● **Data to use**
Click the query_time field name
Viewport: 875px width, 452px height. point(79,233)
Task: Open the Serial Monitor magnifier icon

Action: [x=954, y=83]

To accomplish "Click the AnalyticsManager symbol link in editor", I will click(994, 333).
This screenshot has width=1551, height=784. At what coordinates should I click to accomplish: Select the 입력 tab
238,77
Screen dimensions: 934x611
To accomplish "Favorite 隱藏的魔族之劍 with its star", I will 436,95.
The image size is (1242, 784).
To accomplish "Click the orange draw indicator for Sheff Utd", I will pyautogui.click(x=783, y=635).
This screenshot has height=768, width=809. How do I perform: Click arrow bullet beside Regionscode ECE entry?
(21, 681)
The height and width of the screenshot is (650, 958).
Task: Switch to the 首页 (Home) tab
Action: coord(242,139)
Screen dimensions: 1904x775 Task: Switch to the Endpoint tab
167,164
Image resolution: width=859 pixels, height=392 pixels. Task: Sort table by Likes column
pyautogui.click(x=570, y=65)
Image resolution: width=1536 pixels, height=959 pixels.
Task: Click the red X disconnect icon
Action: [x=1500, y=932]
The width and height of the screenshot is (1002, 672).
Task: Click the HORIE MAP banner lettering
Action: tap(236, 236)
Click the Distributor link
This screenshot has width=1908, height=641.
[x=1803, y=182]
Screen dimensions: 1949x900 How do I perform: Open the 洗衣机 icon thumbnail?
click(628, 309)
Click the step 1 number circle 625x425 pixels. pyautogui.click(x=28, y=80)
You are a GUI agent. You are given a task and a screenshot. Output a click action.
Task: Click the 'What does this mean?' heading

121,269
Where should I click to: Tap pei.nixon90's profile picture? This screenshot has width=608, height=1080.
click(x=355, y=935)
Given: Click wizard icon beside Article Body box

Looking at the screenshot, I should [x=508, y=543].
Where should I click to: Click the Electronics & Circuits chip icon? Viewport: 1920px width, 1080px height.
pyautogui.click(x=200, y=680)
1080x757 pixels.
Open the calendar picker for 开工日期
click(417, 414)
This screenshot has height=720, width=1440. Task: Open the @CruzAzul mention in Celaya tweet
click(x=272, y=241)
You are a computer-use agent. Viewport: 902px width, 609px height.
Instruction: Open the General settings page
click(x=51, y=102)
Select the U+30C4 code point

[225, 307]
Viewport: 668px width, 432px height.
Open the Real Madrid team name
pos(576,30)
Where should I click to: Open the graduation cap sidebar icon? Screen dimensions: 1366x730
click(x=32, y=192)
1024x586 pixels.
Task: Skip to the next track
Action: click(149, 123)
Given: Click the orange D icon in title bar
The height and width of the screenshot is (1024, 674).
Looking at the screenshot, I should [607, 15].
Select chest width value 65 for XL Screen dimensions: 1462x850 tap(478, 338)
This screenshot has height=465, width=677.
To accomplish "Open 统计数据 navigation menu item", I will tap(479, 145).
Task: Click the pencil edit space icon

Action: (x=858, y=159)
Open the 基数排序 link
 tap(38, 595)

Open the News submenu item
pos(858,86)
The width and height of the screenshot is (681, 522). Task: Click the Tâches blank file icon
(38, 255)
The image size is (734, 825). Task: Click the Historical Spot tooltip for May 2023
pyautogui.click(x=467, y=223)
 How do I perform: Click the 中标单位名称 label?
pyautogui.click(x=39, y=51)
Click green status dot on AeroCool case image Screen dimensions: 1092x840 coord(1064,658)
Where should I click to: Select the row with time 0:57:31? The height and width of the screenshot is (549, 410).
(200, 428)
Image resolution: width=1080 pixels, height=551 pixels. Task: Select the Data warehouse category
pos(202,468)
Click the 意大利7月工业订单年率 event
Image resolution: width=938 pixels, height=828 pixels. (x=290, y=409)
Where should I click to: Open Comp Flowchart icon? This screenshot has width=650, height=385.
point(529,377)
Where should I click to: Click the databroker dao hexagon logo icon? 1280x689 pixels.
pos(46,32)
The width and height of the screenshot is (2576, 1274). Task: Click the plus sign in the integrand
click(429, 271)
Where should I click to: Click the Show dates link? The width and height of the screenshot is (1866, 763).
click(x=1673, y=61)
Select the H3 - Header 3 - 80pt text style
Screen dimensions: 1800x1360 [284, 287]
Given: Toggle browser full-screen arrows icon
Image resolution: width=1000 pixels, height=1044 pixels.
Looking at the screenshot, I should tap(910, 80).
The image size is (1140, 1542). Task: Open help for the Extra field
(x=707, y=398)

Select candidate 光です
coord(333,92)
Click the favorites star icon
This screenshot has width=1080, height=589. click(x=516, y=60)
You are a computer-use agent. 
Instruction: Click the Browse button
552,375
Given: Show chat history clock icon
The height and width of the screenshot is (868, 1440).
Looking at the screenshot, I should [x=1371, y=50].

● **Requirement**
Restate the whole of the data exactly.

● **Response below**
Click the query_time field name
Viewport: 875px width, 452px height. point(79,233)
Task: Open the Serial Monitor magnifier icon

Action: [x=954, y=83]

To accomplish "Click the AnalyticsManager symbol link in editor", I will click(994, 333).
This screenshot has width=1551, height=784. At what coordinates should I click to accomplish: Select the 입력 tab
238,77
Screen dimensions: 934x611
To accomplish "Favorite 隱藏的魔族之劍 with its star", I will 436,95.
The image size is (1242, 784).
To accomplish "Click the orange draw indicator for Sheff Utd", I will pyautogui.click(x=783, y=635).
This screenshot has height=768, width=809. How do I perform: Click arrow bullet beside Regionscode ECE entry?
(21, 681)
The height and width of the screenshot is (650, 958).
Task: Switch to the 首页 (Home) tab
Action: coord(242,139)
Screen dimensions: 1904x775 Task: Switch to the Endpoint tab
167,164
Image resolution: width=859 pixels, height=392 pixels. Task: Sort table by Likes column
pyautogui.click(x=570, y=65)
Image resolution: width=1536 pixels, height=959 pixels.
Task: Click the red X disconnect icon
Action: [x=1500, y=932]
The width and height of the screenshot is (1002, 672).
Task: Click the HORIE MAP banner lettering
Action: tap(236, 236)
Click the Distributor link
This screenshot has width=1908, height=641.
[x=1803, y=182]
Screen dimensions: 1949x900 How do I perform: Open the 洗衣机 icon thumbnail?
click(628, 309)
Click the step 1 number circle 625x425 pixels. pyautogui.click(x=28, y=80)
You are a GUI agent. You are given a task and a screenshot. Output a click action.
Task: Click the 'What does this mean?' heading

121,269
Where should I click to: Tap pei.nixon90's profile picture? This screenshot has width=608, height=1080.
click(x=355, y=935)
Given: Click wizard icon beside Article Body box

Looking at the screenshot, I should [x=508, y=543].
Where should I click to: Click the Electronics & Circuits chip icon? Viewport: 1920px width, 1080px height.
pyautogui.click(x=200, y=680)
1080x757 pixels.
Open the calendar picker for 开工日期
click(417, 414)
This screenshot has height=720, width=1440. Task: Open the @CruzAzul mention in Celaya tweet
click(x=272, y=241)
You are a computer-use agent. Viewport: 902px width, 609px height.
Instruction: Open the General settings page
click(x=51, y=102)
Select the U+30C4 code point

[225, 307]
Viewport: 668px width, 432px height.
Open the Real Madrid team name
pos(576,30)
Where should I click to: Open the graduation cap sidebar icon? Screen dimensions: 1366x730
click(x=32, y=192)
1024x586 pixels.
Task: Skip to the next track
Action: click(149, 123)
Given: Click the orange D icon in title bar
The height and width of the screenshot is (1024, 674).
Looking at the screenshot, I should [607, 15].
Select chest width value 65 for XL Screen dimensions: 1462x850 tap(478, 338)
This screenshot has height=465, width=677.
To accomplish "Open 统计数据 navigation menu item", I will tap(479, 145).
Task: Click the pencil edit space icon

Action: (x=858, y=159)
Open the 基数排序 link
 tap(38, 595)

Open the News submenu item
pos(858,86)
The width and height of the screenshot is (681, 522). Task: Click the Tâches blank file icon
(38, 255)
The image size is (734, 825). Task: Click the Historical Spot tooltip for May 2023
pyautogui.click(x=467, y=223)
 How do I perform: Click the 中标单位名称 label?
pyautogui.click(x=39, y=51)
Click green status dot on AeroCool case image Screen dimensions: 1092x840 coord(1064,658)
Where should I click to: Select the row with time 0:57:31? The height and width of the screenshot is (549, 410).
(200, 428)
Image resolution: width=1080 pixels, height=551 pixels. Task: Select the Data warehouse category
pos(202,468)
Click the 意大利7月工业订单年率 event
Image resolution: width=938 pixels, height=828 pixels. (x=290, y=409)
Where should I click to: Open Comp Flowchart icon? This screenshot has width=650, height=385.
point(529,377)
Where should I click to: Click the databroker dao hexagon logo icon? 1280x689 pixels.
pos(46,32)
The width and height of the screenshot is (2576, 1274). Task: Click the plus sign in the integrand
click(429, 271)
Where should I click to: Click the Show dates link? The width and height of the screenshot is (1866, 763).
click(x=1673, y=61)
Select the H3 - Header 3 - 80pt text style
Screen dimensions: 1800x1360 [284, 287]
Given: Toggle browser full-screen arrows icon
Image resolution: width=1000 pixels, height=1044 pixels.
Looking at the screenshot, I should tap(910, 80).
The image size is (1140, 1542). Task: Open help for the Extra field
(x=707, y=398)

Select candidate 光です
coord(333,92)
Click the favorites star icon
This screenshot has width=1080, height=589. click(x=516, y=60)
You are a computer-use agent. 
Instruction: Click the Browse button
552,375
Given: Show chat history clock icon
The height and width of the screenshot is (868, 1440).
Looking at the screenshot, I should [x=1371, y=50].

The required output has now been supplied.